═════ SOURCE RECORDS ═════
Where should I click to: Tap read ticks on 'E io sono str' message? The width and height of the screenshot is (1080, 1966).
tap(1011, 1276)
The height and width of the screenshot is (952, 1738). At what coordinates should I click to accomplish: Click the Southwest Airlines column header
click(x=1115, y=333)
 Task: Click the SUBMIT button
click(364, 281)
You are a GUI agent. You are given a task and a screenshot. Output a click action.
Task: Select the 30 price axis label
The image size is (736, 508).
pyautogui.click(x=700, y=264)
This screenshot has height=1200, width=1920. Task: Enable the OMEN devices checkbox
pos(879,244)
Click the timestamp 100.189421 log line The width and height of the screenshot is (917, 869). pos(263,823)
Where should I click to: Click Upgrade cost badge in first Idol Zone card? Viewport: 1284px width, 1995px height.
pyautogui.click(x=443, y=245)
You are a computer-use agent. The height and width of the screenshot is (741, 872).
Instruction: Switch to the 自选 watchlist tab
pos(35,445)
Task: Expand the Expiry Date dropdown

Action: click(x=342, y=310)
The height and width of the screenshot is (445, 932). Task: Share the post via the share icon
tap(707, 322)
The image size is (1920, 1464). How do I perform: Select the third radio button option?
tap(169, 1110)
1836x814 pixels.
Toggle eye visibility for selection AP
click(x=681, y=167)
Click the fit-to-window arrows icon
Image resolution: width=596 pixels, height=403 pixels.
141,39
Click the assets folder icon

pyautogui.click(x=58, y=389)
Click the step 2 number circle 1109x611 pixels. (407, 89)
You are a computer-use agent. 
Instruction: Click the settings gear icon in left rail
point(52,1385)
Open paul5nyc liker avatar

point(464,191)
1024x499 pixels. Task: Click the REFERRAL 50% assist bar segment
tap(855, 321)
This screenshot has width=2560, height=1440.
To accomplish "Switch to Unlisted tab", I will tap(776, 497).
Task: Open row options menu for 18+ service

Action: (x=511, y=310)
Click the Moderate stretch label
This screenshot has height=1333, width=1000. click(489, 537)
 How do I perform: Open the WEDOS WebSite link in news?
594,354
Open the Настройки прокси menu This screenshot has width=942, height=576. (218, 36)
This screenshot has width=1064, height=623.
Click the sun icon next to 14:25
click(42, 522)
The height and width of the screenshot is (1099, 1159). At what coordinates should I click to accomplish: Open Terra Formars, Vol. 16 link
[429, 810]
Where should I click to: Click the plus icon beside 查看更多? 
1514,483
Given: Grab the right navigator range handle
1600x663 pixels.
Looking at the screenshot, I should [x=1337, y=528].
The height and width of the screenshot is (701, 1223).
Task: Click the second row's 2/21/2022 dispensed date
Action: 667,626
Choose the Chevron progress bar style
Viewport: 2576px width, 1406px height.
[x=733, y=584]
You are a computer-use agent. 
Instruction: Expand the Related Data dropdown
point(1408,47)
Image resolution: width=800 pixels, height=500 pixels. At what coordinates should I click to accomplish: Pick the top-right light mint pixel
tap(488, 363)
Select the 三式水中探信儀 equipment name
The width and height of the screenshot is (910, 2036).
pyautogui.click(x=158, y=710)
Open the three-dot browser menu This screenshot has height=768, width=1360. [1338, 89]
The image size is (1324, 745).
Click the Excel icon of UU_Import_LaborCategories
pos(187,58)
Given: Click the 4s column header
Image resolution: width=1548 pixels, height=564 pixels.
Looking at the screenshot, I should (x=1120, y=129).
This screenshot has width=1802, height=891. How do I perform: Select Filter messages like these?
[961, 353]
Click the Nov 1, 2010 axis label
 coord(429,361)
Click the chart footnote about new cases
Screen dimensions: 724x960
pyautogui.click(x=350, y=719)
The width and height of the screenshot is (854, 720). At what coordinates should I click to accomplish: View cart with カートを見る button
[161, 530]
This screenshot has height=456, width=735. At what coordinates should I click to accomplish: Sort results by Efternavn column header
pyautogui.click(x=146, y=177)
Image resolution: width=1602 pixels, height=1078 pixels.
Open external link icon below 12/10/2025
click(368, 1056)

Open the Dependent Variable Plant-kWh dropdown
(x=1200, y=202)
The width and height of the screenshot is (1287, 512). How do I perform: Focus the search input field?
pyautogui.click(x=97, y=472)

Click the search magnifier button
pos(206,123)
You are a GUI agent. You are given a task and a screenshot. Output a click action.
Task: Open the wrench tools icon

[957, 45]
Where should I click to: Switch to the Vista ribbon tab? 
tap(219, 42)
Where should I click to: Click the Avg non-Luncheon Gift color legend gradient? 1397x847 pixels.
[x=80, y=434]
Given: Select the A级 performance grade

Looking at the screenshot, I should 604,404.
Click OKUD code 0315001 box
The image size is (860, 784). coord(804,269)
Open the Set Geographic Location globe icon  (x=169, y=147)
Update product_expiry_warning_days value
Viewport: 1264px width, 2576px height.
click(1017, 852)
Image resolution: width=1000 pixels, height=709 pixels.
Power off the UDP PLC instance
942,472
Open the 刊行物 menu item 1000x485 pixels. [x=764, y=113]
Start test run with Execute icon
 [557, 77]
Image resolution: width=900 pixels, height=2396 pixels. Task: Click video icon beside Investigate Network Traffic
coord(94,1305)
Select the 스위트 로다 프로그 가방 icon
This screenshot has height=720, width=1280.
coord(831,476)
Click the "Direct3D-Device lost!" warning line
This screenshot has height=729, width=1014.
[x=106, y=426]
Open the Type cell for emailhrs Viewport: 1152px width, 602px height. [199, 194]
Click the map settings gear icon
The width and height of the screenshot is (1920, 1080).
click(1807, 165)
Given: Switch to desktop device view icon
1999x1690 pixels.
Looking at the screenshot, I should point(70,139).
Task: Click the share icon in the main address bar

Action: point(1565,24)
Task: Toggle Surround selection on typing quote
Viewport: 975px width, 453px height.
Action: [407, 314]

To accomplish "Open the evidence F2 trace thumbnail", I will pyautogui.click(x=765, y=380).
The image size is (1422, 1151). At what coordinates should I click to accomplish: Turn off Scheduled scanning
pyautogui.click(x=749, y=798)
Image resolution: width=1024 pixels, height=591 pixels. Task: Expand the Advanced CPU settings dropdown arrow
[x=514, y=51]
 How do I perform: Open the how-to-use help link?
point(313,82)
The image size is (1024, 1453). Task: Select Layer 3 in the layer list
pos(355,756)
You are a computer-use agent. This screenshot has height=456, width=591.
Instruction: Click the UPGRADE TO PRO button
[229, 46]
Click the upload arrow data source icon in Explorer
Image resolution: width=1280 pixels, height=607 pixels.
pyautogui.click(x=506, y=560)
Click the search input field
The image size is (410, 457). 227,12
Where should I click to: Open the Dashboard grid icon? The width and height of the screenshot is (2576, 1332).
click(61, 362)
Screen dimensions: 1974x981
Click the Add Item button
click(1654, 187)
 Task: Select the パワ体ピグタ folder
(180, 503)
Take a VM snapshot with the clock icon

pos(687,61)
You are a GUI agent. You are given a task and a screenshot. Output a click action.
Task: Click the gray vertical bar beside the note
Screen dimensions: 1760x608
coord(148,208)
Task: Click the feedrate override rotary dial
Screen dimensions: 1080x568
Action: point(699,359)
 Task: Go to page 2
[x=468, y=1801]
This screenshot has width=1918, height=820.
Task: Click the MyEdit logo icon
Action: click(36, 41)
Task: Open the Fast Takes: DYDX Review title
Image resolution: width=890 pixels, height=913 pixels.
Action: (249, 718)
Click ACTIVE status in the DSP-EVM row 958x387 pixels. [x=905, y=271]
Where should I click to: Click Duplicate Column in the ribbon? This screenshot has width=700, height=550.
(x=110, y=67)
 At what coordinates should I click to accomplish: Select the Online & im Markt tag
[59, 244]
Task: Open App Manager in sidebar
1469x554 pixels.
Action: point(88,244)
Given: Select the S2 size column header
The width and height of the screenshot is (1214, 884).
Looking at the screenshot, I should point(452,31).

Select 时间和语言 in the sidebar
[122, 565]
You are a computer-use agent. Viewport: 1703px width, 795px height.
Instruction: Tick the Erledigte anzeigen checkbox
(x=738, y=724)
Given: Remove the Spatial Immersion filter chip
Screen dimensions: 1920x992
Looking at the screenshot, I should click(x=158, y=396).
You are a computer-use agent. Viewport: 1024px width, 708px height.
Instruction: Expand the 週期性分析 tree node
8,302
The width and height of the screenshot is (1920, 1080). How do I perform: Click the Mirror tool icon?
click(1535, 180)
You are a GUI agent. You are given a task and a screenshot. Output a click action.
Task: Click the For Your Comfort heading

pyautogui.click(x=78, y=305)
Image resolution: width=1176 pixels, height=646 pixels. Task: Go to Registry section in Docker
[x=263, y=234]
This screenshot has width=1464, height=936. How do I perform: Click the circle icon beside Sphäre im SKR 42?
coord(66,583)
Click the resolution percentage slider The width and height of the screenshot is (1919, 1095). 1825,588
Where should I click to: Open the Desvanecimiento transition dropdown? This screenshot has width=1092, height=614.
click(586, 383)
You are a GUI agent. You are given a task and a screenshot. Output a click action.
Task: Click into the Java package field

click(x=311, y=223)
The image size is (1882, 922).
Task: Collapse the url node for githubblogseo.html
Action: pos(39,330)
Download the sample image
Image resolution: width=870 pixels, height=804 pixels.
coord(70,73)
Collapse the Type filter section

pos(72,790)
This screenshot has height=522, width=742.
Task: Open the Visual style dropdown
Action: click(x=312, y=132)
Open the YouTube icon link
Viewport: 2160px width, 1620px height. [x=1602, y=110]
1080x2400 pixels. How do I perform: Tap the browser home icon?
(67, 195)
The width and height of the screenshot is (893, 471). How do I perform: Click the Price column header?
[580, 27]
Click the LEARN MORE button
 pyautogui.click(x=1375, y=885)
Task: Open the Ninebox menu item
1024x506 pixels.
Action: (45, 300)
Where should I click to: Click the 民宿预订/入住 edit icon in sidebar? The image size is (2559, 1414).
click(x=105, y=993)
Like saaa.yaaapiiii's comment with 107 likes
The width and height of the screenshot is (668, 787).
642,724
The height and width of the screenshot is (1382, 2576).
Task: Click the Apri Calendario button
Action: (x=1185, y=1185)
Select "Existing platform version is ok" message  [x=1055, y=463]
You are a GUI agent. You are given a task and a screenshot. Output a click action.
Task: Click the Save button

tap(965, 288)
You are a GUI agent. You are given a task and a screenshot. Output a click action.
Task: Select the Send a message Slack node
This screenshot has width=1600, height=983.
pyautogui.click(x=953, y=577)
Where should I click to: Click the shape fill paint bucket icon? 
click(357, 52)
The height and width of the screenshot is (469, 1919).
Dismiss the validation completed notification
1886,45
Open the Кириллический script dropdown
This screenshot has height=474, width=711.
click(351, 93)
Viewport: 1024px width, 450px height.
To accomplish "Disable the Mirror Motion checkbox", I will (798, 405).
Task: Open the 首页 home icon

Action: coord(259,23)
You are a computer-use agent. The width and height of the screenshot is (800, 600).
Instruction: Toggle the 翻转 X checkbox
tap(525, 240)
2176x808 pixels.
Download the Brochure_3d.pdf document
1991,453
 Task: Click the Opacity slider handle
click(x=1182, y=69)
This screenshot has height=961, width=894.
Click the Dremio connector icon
═════
TASK OBJECTIVE: Copy everything from the first row through the line containing "click(364, 281)", but swap "SUBMIT" for "CANCEL" and leave the rest unchanged.

ANSWER:
Where should I click to: Tap read ticks on 'E io sono str' message? The width and height of the screenshot is (1080, 1966).
tap(1011, 1276)
The height and width of the screenshot is (952, 1738). At what coordinates should I click to accomplish: Click the Southwest Airlines column header
click(x=1115, y=333)
 Task: Click the CANCEL button
click(364, 281)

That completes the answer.